5- Modern futbol, oyunu iki yönlü oynayabilen, yetenekli ve topa hükmedebilen isimler ile güzel. Geçen sezon hep yazdık çizdik, Josef gibi, Fernandao gibi isimler ile akıcı, pozitif, iki yönlü futbol oynamanız mümkün değil. İkinci yarıda RvP ve Stoch' un da girmesi ile Fenerbahçe çok farklı bir kimliğe büründü. Salih ve Ozan' ın da performansı arttı. Fenerbahçe iyi pas üçgenleri, dörtgenleri kurmaya başladı. Akıllı pas yapmaya başladı. Salih' e ayrı bir parantez açayım, benim için bu takımın on numarası Salih'dir. Yeni bir on numara alınmasını doğru bulmuyorum. Transfer yapılacak ise forvet bölgesine yapılmalı. Emenike, RvP ve Fernandao istikrarlı değil. Buraya bir takviye önemli.
Advocaat' in takıma ekstra bir motivasyon sağladığı ortada, ancak bu dün geceki 3-0' ın tek sebebi değil.
Fenerbahçe' nin zamana ihtiyacı var. Ancak elindeki malzemeyi doğru kullanabilen, bilgili, ütopik denemeleri olmayan (3-5-2 gibi), futbolcuların saygı duyacakları ve güvenebilecekleri bir hoca olduğu ortada. 7-8 hafta sonra gerçek Fenerbahçe tablosu ortaya çıkacaktır. O zamana kadar hocaya ve futbolculara destek vermeye devam etmek gerekiyor.
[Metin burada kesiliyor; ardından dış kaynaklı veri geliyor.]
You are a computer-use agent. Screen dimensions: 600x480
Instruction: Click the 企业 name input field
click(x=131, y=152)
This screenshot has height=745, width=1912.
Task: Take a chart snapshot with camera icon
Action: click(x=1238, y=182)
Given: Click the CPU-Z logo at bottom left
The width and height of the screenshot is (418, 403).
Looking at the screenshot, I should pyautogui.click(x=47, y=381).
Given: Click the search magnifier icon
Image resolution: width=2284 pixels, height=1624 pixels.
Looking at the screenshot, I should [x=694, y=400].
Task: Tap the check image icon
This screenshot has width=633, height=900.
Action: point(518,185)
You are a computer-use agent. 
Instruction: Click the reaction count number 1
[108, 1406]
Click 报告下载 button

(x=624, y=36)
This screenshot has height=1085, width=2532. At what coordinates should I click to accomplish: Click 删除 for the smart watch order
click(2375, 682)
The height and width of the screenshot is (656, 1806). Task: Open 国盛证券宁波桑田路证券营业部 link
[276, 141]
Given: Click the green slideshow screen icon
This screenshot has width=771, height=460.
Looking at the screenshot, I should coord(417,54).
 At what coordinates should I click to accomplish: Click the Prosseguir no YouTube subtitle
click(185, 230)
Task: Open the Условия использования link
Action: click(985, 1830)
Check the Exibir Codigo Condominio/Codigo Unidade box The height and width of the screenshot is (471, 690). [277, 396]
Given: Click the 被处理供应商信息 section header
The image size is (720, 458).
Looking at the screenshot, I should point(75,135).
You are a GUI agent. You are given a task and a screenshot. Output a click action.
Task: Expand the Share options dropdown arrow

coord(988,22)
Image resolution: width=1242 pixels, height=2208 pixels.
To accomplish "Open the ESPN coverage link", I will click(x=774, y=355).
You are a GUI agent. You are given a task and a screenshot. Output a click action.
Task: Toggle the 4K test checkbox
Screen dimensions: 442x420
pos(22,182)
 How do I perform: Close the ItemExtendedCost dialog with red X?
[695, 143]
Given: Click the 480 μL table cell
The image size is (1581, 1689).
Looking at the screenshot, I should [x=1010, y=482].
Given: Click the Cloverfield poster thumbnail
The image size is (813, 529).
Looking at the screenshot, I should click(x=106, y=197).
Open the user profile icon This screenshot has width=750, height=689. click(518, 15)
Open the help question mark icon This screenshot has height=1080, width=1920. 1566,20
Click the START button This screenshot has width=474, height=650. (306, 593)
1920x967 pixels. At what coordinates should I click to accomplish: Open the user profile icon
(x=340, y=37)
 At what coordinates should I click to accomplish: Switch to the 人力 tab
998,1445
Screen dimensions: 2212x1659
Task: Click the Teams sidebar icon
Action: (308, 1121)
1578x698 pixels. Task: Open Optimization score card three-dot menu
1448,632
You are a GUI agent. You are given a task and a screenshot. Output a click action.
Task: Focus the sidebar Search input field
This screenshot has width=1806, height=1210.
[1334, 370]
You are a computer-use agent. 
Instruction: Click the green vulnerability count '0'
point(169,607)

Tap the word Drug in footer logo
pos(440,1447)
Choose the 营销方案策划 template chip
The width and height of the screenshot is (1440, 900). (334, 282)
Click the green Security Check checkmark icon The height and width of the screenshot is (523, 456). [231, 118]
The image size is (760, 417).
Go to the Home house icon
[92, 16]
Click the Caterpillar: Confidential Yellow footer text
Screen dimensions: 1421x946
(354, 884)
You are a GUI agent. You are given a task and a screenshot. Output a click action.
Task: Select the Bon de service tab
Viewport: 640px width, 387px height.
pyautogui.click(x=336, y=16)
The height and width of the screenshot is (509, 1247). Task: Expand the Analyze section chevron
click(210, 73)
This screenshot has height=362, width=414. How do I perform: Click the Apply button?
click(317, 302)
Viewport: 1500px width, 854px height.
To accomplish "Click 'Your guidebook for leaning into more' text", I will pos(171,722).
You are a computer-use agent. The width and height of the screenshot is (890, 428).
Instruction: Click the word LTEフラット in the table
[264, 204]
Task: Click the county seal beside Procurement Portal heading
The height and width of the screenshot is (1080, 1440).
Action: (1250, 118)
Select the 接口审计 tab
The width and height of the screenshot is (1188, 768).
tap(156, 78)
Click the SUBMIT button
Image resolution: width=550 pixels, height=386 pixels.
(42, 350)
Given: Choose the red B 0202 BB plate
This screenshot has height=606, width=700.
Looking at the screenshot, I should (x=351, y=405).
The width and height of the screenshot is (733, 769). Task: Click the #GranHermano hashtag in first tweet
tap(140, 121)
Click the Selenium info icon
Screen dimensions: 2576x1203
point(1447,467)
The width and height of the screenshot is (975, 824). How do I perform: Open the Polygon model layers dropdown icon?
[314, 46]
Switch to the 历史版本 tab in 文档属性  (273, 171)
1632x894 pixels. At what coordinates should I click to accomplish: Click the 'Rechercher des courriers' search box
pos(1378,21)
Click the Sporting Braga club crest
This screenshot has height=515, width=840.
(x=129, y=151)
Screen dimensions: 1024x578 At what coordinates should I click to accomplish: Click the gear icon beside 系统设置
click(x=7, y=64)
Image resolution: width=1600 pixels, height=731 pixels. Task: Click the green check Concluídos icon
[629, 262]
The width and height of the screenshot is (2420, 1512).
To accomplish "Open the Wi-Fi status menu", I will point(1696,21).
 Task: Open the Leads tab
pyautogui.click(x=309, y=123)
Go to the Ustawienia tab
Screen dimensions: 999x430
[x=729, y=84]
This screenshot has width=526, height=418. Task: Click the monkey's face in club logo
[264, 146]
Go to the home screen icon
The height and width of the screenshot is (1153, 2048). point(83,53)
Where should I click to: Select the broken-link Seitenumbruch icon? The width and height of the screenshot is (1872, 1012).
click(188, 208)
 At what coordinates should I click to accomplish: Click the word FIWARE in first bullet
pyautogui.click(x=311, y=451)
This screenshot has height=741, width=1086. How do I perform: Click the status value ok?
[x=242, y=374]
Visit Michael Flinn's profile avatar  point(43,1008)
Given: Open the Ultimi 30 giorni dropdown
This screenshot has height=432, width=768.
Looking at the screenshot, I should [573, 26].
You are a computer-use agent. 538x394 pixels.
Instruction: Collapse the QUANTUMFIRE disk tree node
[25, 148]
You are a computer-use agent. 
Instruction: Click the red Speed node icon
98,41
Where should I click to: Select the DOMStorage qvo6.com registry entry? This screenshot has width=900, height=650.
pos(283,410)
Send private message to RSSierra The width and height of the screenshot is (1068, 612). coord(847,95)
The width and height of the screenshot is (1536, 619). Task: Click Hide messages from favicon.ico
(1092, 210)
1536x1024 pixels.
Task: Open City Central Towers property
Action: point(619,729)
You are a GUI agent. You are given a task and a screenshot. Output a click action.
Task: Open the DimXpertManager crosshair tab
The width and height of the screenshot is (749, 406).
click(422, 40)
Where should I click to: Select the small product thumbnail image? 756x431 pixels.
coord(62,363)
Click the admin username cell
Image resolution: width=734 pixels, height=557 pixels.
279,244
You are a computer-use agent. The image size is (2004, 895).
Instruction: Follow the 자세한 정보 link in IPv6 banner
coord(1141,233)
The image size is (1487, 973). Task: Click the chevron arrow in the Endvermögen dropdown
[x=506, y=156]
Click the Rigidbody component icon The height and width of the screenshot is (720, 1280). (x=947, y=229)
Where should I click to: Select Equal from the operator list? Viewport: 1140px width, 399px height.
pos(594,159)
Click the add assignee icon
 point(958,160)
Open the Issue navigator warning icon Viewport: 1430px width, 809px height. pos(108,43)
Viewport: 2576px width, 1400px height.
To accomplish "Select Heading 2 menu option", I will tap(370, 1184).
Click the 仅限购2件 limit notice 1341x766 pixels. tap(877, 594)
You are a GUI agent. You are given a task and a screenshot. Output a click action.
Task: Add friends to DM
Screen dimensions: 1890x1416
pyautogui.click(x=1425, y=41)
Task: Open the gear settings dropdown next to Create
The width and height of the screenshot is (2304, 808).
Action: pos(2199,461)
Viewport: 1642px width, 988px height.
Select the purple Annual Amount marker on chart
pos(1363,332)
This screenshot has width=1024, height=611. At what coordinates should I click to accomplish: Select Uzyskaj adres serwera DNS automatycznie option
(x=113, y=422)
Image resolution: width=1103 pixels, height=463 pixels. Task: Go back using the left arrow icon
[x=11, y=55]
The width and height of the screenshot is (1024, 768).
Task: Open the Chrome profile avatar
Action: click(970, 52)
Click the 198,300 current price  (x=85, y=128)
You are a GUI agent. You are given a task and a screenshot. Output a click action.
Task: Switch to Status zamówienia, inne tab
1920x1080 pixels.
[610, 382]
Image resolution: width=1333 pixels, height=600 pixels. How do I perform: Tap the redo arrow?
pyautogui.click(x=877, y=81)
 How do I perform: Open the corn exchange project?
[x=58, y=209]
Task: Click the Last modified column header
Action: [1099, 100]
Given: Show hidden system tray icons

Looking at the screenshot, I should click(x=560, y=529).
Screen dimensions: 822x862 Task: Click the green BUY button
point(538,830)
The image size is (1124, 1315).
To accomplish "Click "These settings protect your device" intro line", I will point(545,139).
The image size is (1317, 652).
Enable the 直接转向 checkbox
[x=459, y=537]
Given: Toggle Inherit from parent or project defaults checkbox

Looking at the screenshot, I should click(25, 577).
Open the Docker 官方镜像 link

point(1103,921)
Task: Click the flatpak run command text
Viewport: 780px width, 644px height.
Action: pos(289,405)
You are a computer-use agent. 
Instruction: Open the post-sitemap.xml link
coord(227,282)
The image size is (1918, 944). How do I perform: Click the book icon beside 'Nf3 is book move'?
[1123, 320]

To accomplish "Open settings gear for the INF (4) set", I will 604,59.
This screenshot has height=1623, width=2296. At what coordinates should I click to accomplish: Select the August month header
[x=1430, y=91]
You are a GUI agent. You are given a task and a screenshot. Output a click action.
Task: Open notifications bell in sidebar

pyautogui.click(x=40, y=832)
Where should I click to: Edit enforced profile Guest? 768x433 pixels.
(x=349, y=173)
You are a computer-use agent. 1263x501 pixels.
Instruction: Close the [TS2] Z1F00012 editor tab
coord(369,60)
Bu arada Fernandao' yu ıslıklayan taraftarlara da bir çift sözüm var. Fenerbahçe taraftarına üzerinde Fenerbahçe formasını ve armasını taşıyan bir futbolcuyu yuhalamak yakışmıyor. Ayrıca o futbolcuyu kaybetmenin de kesin bir yolu. Fernandao' yu yönetim transfer etti. Bu takımın kalibresinde bir futbolcu değil. Bu kadroda olması hata. Ancak onu yuhalamak da çözüm değil. Hatayı, onu transfer ederken yönetim yapmış, gereğini de yönetim yapmalı. Futbolcuya tepki göstermek çözüm değil. Adam bu. Kilosu bu. Yeteneği bu. İki sezondur bu. Hep de buydu. Bu saatten sonra değişmez. Fernandao' dan bir dünya starı veya ihtiyaç duyulan forvet profili çıkmaz. Aslında çok daha ölçülü ve düşük hedefli takımlarda başarılı da olabilir. Herkesin kendisine çalıştığı, çok pozisyona girip, çok kaçıracağı ama iki üç maçta bir, 1-2 gol bulabileceği takımlarda daha mutlu olabilir. Fenerbahçe' de olması hem kendisi, hem Fenerbahçe açısından mantıksız.